## EXERCISE DESCRIPTION
Please convert everything in the data from the line containing "The height and" down to the line containing "Action: 222,208" into a JSON list of strings, one string per line, skipping blank lines and leaving the pictures out.

## SOURCE DATA
[start]
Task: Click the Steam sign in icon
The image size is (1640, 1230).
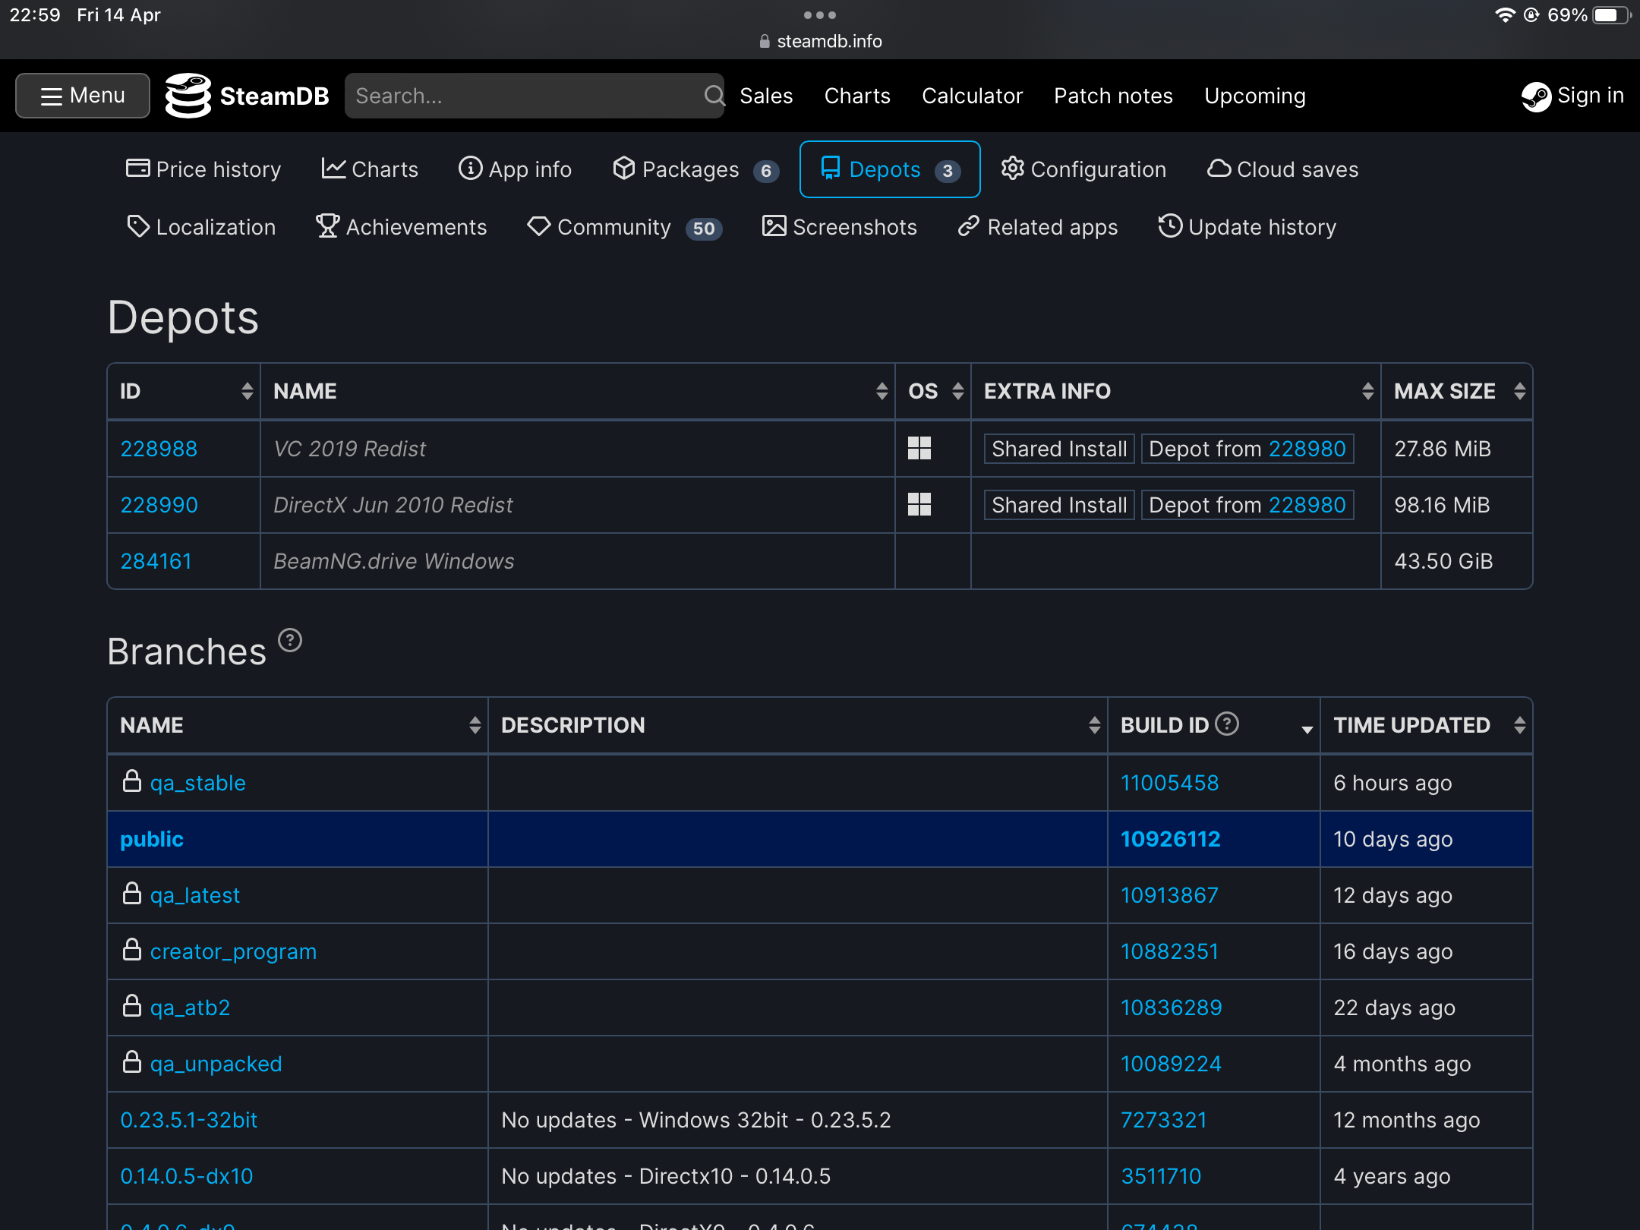Action: [x=1536, y=96]
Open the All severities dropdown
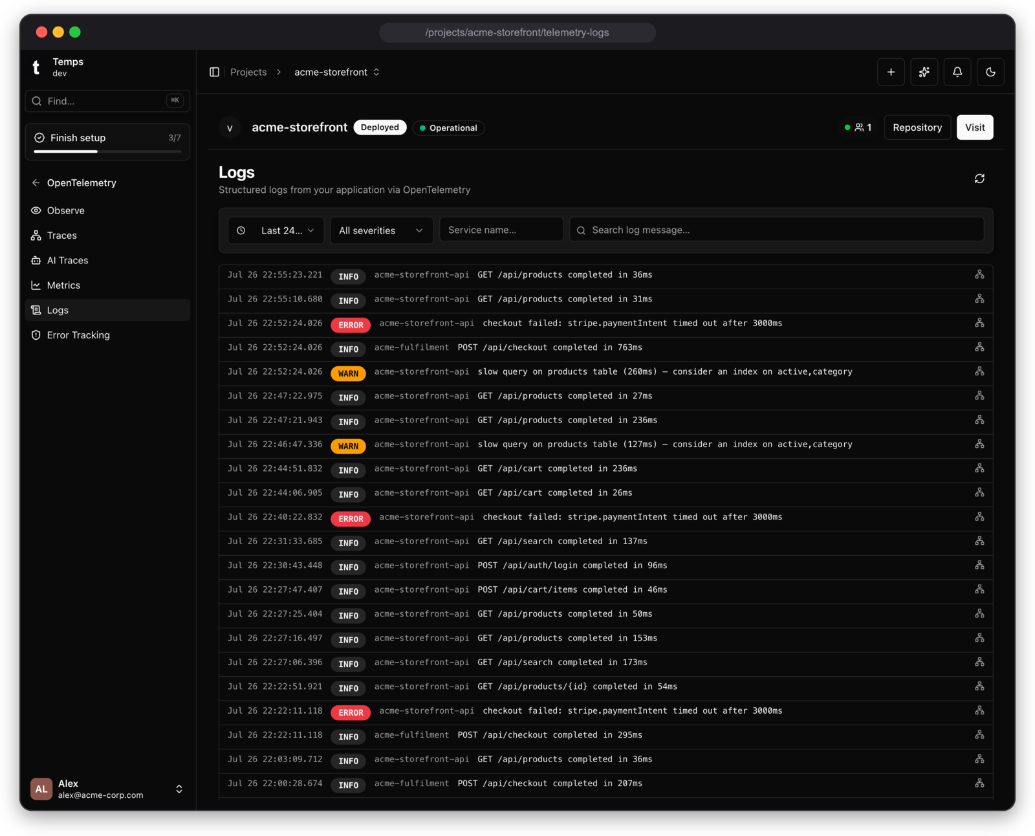The image size is (1035, 836). click(381, 230)
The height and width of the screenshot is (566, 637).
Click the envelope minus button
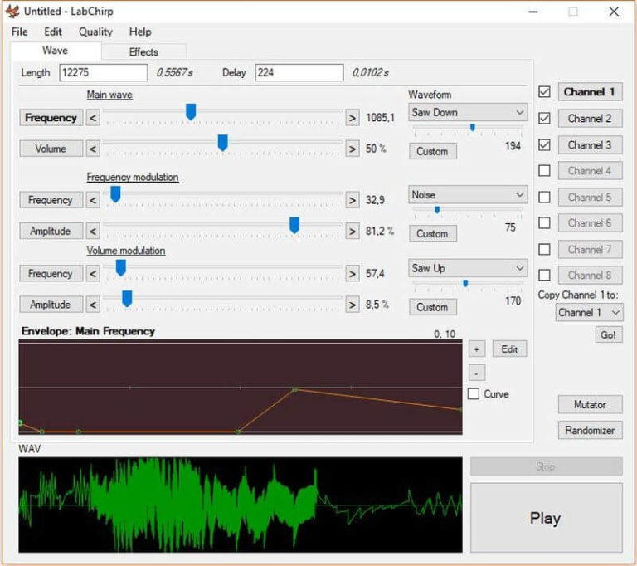[476, 373]
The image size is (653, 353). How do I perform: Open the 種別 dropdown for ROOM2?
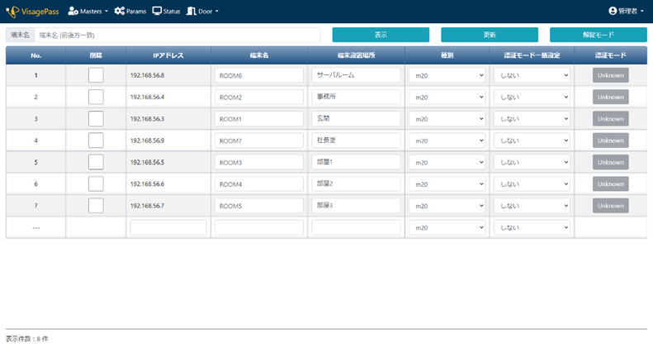click(x=448, y=98)
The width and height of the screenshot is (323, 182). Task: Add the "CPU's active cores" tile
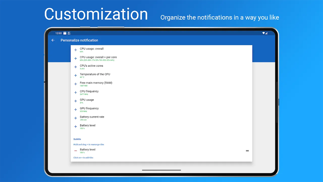coord(75,67)
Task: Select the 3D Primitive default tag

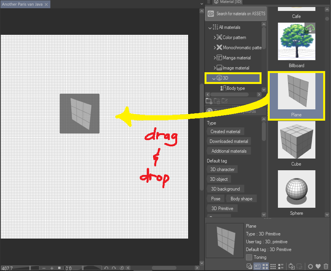Action: 222,208
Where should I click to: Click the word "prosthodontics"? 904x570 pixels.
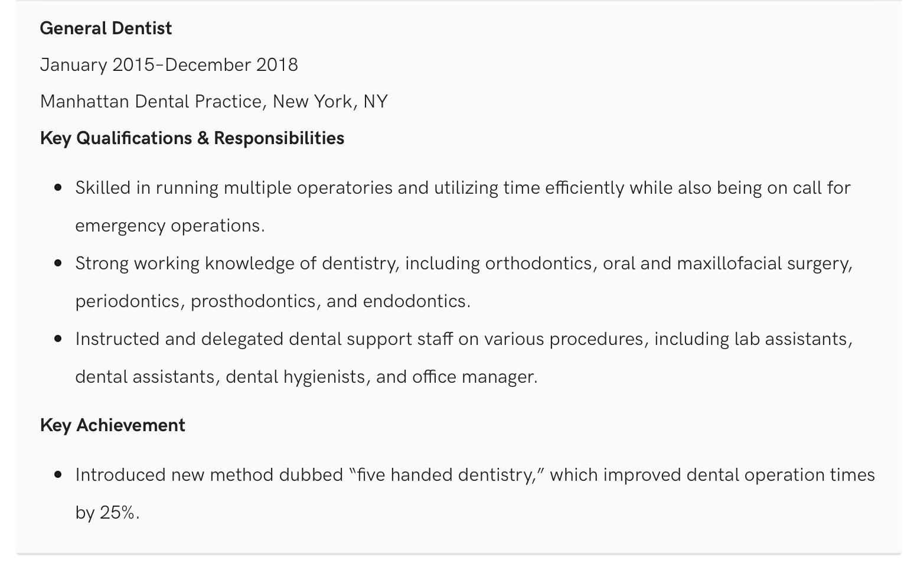click(253, 301)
[end]
## EXERCISE RESPONSE
[
  "The height and width of the screenshot is (566, 637).",
  "Click the envelope minus button",
  "[476, 373]",
  "The image size is (653, 353). How do I perform: Open the 種別 dropdown for ROOM2?",
  "click(x=448, y=98)",
  "The width and height of the screenshot is (323, 182). Task: Add the \"CPU's active cores\" tile",
  "coord(75,67)",
  "Task: Select the 3D Primitive default tag",
  "Action: 222,208"
]